The numbers, quite frankly, are grim: Colon cancer is the second leading cause of cancer death in America and the fourth leading cause of cancer death globally. And even if the colon cancer is not fatal, it can lead to radiation or chemotherapy as well as surgical removal of the colon and the placement of a colostomy bag, which can seriously impact the quality of life for these cancer survivors. That is why so much research in recent years has gone into discovering ways that this cancer can be prevented in the first place. It has long been suspected that a typical American diet – with its reliance on meat and starches – can raise the risk of colon cancer development. And this new study illustrates clearly how important the link between diet and this disease really is.
Intriguing new research
This elegantly done study was a collaborative effort between researchers in Pittsburgh, Pennsylvania and those in KwaZulu-Natal in South Africa. The researchers chose 20 African-American men and women in Pittsburgh and 20 men and women of African descent living in KwaZulu-Natal to participate in this study that looked at the link between diet and colon cancer risk.

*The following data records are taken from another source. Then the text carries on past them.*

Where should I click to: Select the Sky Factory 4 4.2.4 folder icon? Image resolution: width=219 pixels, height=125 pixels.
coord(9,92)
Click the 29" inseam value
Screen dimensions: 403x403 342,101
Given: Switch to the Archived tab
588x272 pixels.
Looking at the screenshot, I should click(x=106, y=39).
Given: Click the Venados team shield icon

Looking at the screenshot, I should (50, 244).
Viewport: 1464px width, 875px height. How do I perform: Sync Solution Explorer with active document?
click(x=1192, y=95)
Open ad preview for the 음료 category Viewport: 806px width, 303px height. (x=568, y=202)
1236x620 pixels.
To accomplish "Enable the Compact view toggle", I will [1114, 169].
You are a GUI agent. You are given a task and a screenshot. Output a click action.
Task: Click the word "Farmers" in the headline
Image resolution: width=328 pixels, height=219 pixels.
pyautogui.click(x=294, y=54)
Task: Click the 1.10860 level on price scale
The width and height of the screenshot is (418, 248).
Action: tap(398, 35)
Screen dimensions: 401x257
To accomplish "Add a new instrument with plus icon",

Before this study began, researchers performed an analysis of the gut microbes in each participant. In other words, they looked at the kind of bacteria living in the digestive tract of every patient in the study. Every patient also underwent a colonoscopy, or visual study of the colon, during which it was discovered that nine out of the 20 Americans had colonpolyps (which can become cancerous) while 0 out of the 20 South Africans had the same problem. Then the study itself began.
How the research was done
In this two-week study, the group of 20 African Americans ate a traditionally South African diet. Such a diet consists largely of plant-based foods including a variety of fruits, vegetables, grains and beans. Meanwhile, the 20 South Africans ate a diet that mimicked that of the West, with approximately 2-3 times more meat and fat than their native diet usually included.
After two weeks, participants were examined again. It was found that major changes had taken place in just the short time that this study took to complete its course. The African Americans on the South African diet showed better health in their intestinal flora as well as reduced inflammation and other signs of damage to the colon. Meanwhile, the South Africans on a typically American diet showed increased inflammation of the colon and a decrease in the health of their guts. Both of these are considered to be risk factors for colon cancer.
In short, this study is part of a large (and growing) body of evidence to show that a diet which is rich in plant-based foods helps to reduce the risk of colon cancer, while a diet that is high in fats and meat-based protein increases the chances that this cancer will develop. It is yet another good reason for people to consider cutting back on red meat and high fat foods and increasing their dietary intake of fruits, vegetables and other plant-based foods.